[Edinburgh-pm] Spot the bug

Miles Gould miles at assyrian.org.uk
Sun Apr 28 10:57:24 PDT 2013


Hi all,

I recently encountered some Perl behaviour that surprised me, and 
thought you might be amused and/or able to provide further insight.

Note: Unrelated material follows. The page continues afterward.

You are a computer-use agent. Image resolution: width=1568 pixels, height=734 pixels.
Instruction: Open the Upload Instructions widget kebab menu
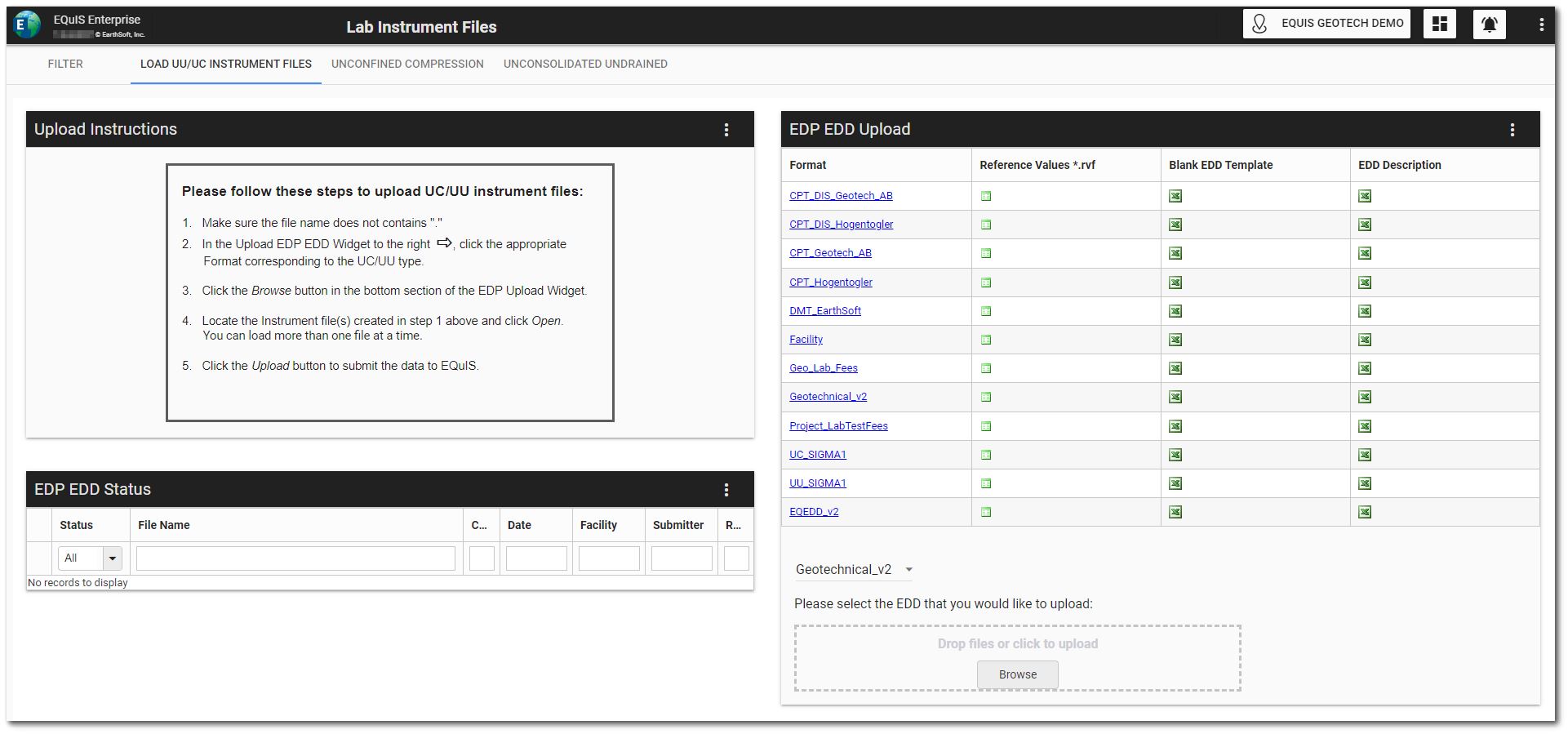pos(726,130)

Here's the buggy function:

sub is_unate {
     my ($self, $idx) = @_;
     return ($self->true_count($idx) > 0) xor ($self->false_count($idx) 
 > 0);
}

and here are the tests which allowed me to diagnose the problem:

is($cubes->true_count(1), 1);
is($cubes->true_count(2), 1);
is($cubes->true_count(3), 1);
is($cubes->true_count(4), 1);
is($cubes->true_count(5), 1);

is($cubes->false_count(1), 1);
is($cubes->false_count(2), 0);
is($cubes->false_count(3), 1);
is($cubes->false_count(4), 1);
is($cubes->false_count(5), 0);

ok(!$cubes->is_unate(1));    # fails
ok($cubes->is_unate(2));
ok(!$cubes->is_unate(3));    # fails
ok(!$cubes->is_unate(4));    # fails
ok($cubes->is_unate(5));

All tests pass apart from the ones marked "fails".

So, my challenges:

1) Can you spot the bug in my code, and find a fix for it?
2) Can you explain why it makes sense for Perl to behave this way?